A Legacy of Foresight


Today’s orthopedic surgeon practices on the shoulders of visionaries like Sir John Charnley, the English orthopedist who pioneered hip replacement surgery after World War II. Like Charnley, the many surgeons who shaped orthopedics over the last century were creative masterminds far ahead of their time. Modern specialists reflect this legacy by embracing and performing the most cutting-edge research and procedures. It’s why the surgeon’s white coat signals knowledge and prescience the way a lighthouse’s beam signals danger. 

By nature, surgery is a top-down construct: each undertaking requires an uppermost authority to oversee the action’s entire lifecycle–from intake to post-surgical care. State licensing boards and patients honor this hierarchy when entrusting complex procedures to the orthopedist, not the insurer. Given this, why are providers stripped of decision-making authority by third parties? It’s a paradoxical framework that deeply undermines efficient practice management. The system sends a mixed message by empowering doctors to perform complex procedures while stripping oversight capacity through opaque payment mandates. This modern weakness runs contrary to the structural support doctors otherwise receive, and Sir Charnley would disapprove. 
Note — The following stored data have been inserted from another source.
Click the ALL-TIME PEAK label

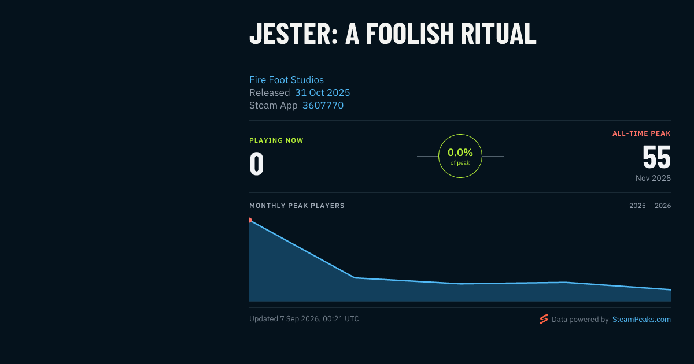[641, 133]
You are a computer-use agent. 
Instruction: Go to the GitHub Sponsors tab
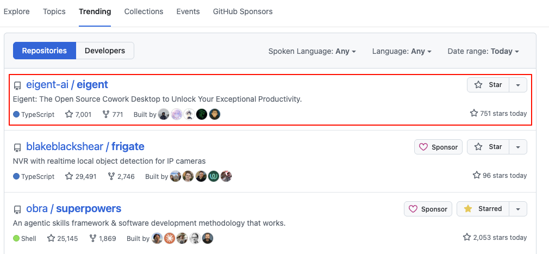click(243, 11)
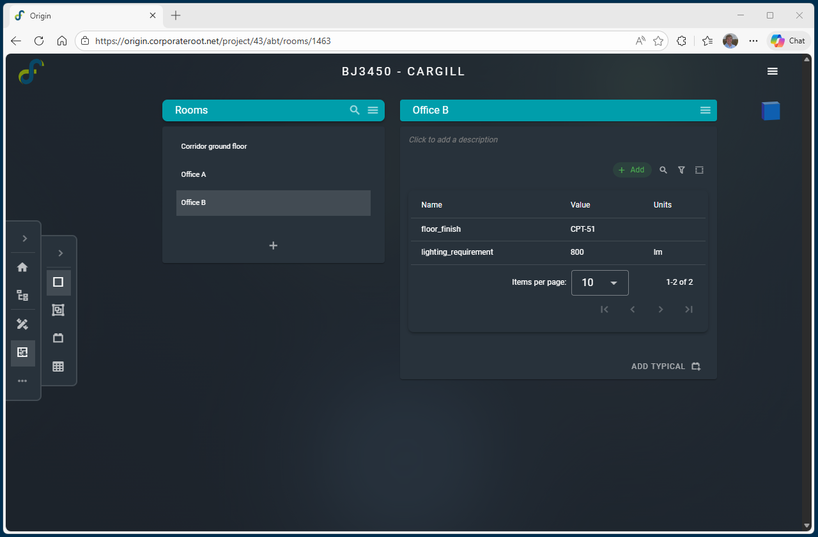
Task: Click the home icon in left sidebar
Action: coord(22,268)
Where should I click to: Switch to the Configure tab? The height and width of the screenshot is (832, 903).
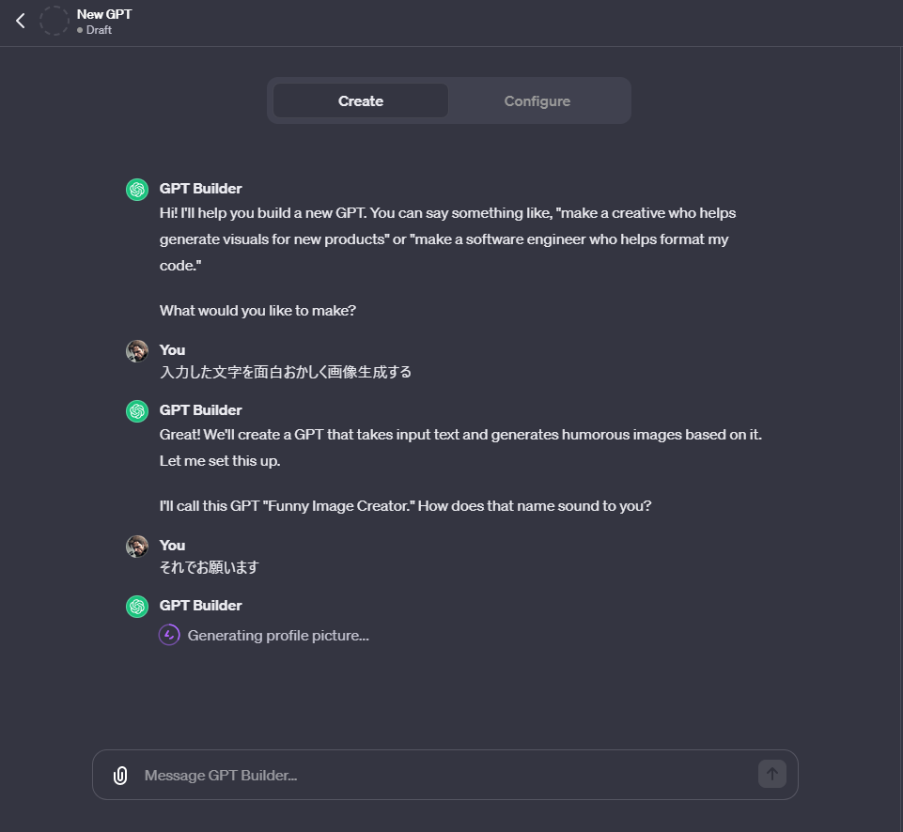[x=537, y=100]
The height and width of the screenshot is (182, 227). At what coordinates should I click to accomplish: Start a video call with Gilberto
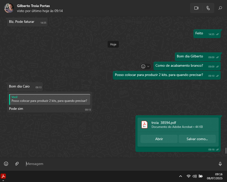point(196,8)
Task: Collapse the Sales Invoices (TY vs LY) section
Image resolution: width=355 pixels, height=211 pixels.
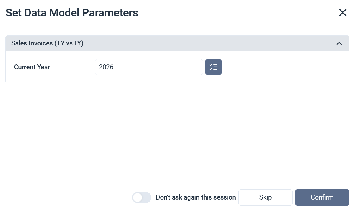Action: pyautogui.click(x=339, y=43)
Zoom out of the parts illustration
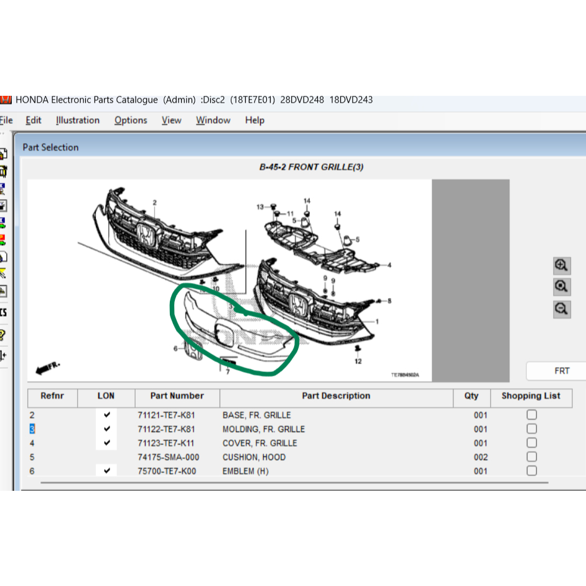Image resolution: width=586 pixels, height=586 pixels. [562, 309]
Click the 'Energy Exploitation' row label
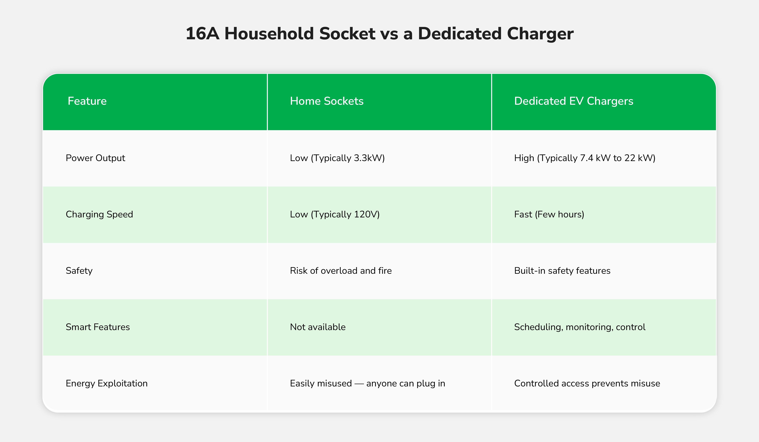 (107, 383)
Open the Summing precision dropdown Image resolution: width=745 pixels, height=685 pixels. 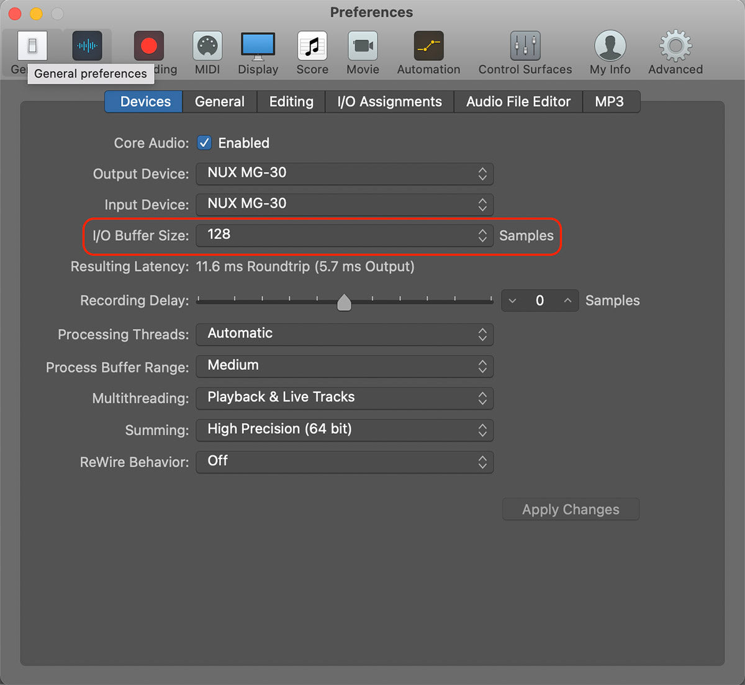345,429
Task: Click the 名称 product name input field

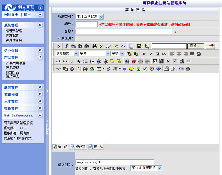Action: tap(124, 32)
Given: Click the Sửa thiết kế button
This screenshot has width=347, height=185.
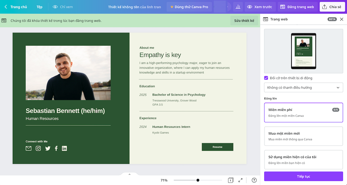Looking at the screenshot, I should pyautogui.click(x=244, y=21).
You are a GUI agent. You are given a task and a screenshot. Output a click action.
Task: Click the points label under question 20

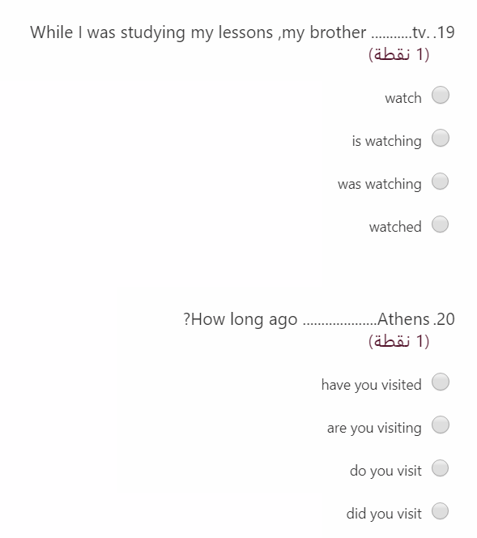click(398, 341)
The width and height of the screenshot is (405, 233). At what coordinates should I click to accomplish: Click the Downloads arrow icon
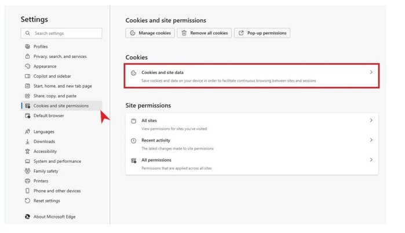click(x=27, y=141)
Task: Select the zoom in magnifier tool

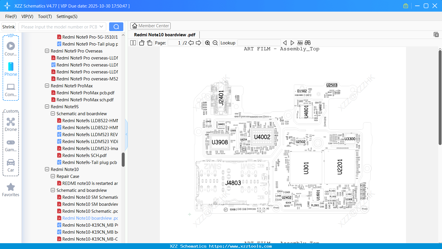Action: click(207, 43)
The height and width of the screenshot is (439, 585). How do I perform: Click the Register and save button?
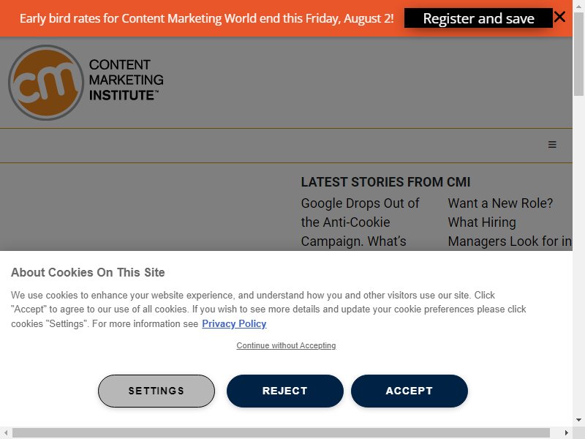point(478,18)
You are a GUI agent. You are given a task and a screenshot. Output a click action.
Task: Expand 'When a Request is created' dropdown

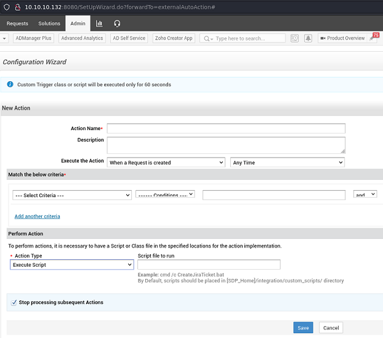(166, 163)
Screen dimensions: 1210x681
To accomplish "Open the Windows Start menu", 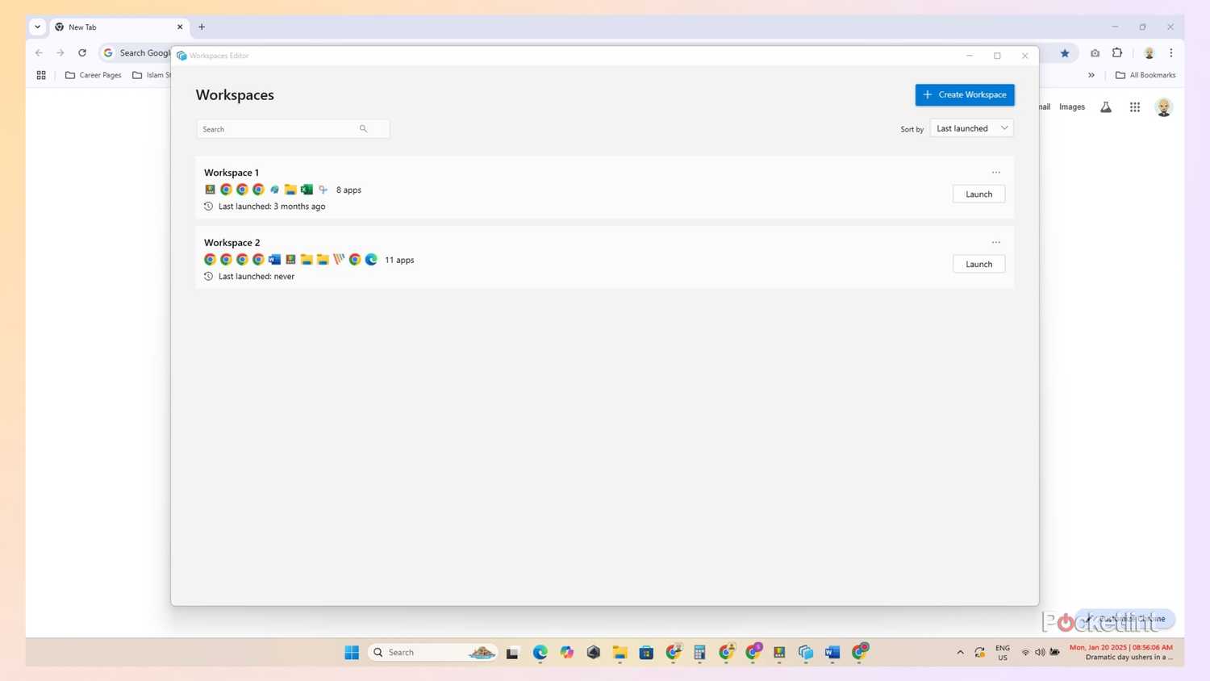I will [352, 653].
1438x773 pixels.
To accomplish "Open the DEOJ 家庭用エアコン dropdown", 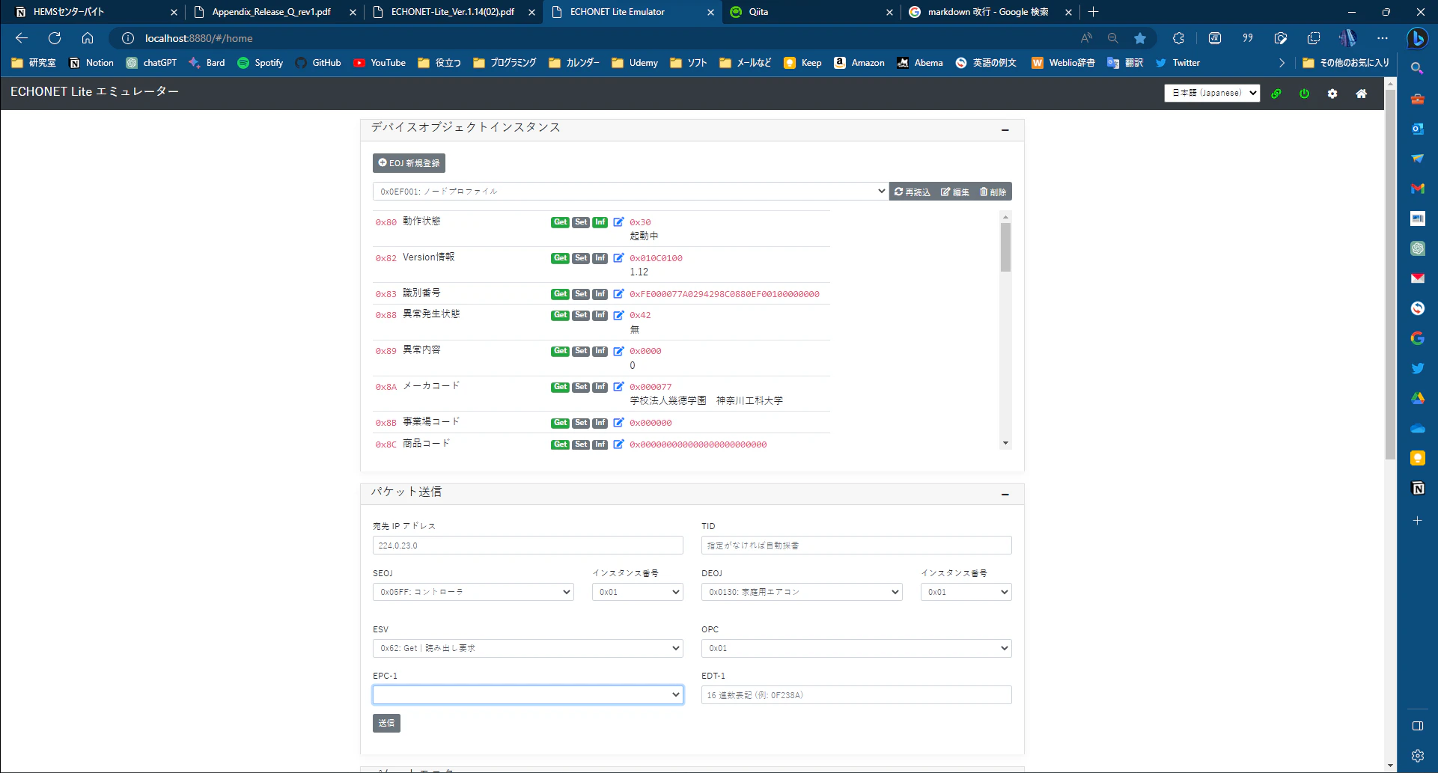I will pyautogui.click(x=802, y=592).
The Engineer’s Superpower 

     

Orthopedic surgeons are builders, not storytellers. Doctors depend on practical experiments and experience, not theories. The science-based framework ensures doctors possess excellent critical thinking capacity. If this were football, they would be the team’s quarterbacks. It makes sense that the empiricists would call the plays in their practice. But despite being in charge when in the operating room, today’s surgeons have been disempowered in every other aspect of today’s healthcare system. 

However, I believe surgeons possess a superpower: the DNA of an engineer. And the best engineers don’t accept status quo restrictions; they engineer their way out of them.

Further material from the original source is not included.